- Activity: Only one span of the material below is wanted. Output it exactly, from the line with "Expand the Unterregion dropdown" through the line with "the Silver plan", without any pictures.
Start of Study material
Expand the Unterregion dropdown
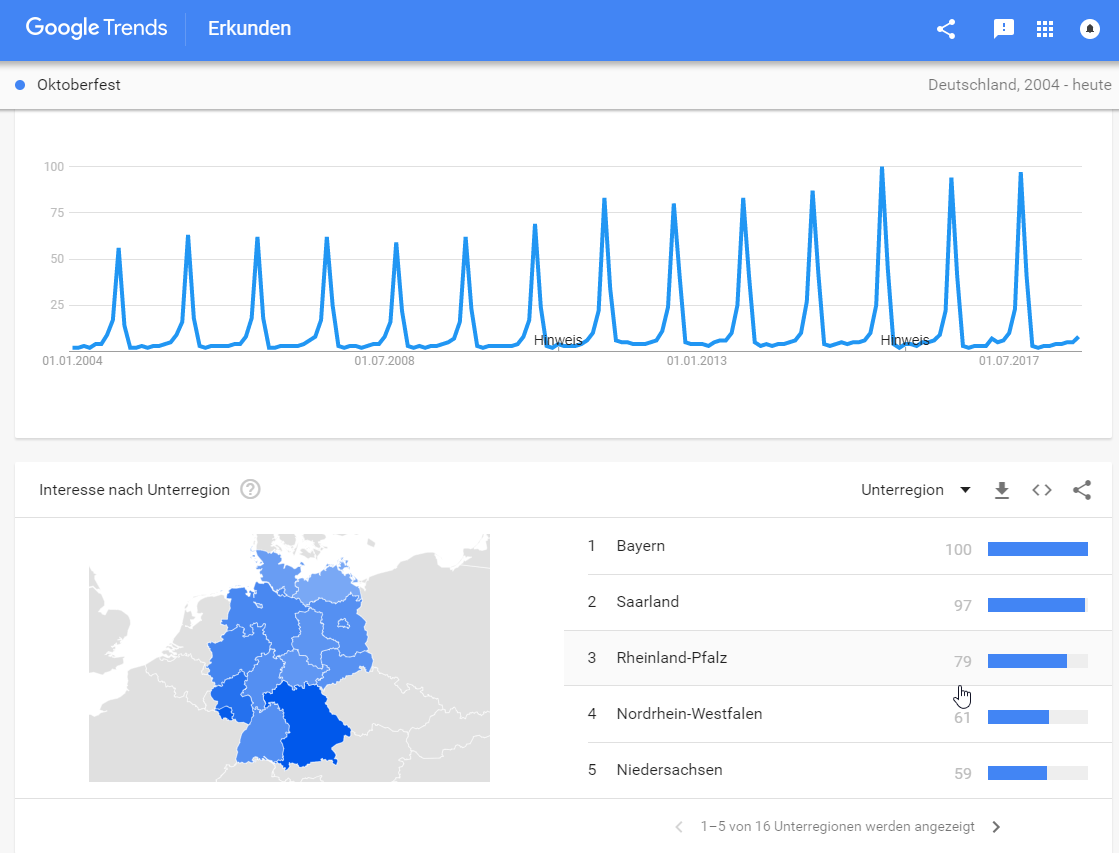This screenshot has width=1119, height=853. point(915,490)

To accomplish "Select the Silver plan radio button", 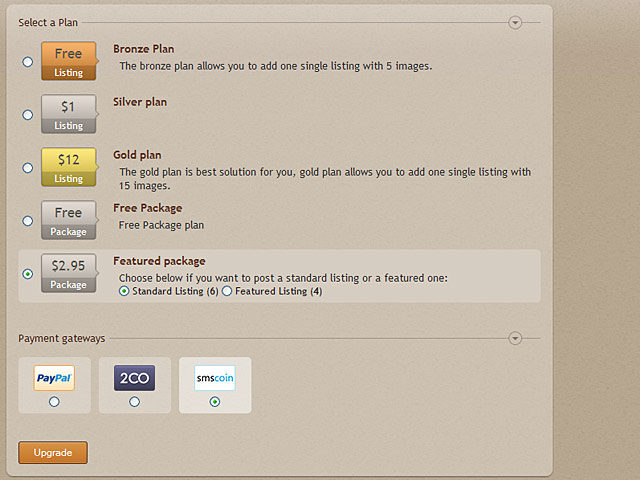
End of Study material
Start of Study material
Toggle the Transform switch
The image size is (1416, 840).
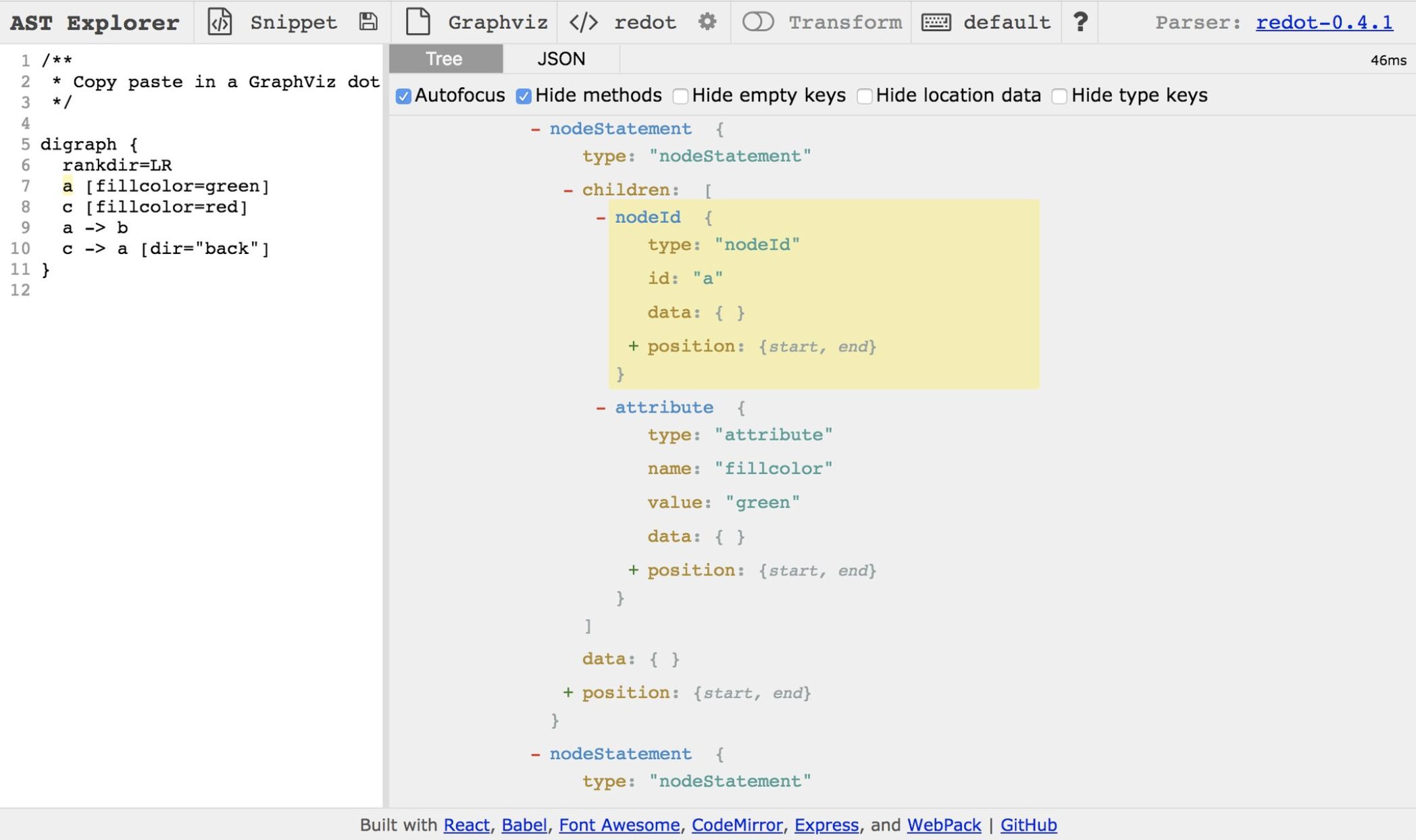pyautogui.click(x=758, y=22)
End of Study material
- Problem solution:
Expand the Unterregion dropdown
This screenshot has width=1119, height=853. point(915,490)

To accomplish "Select the Silver plan radio button", 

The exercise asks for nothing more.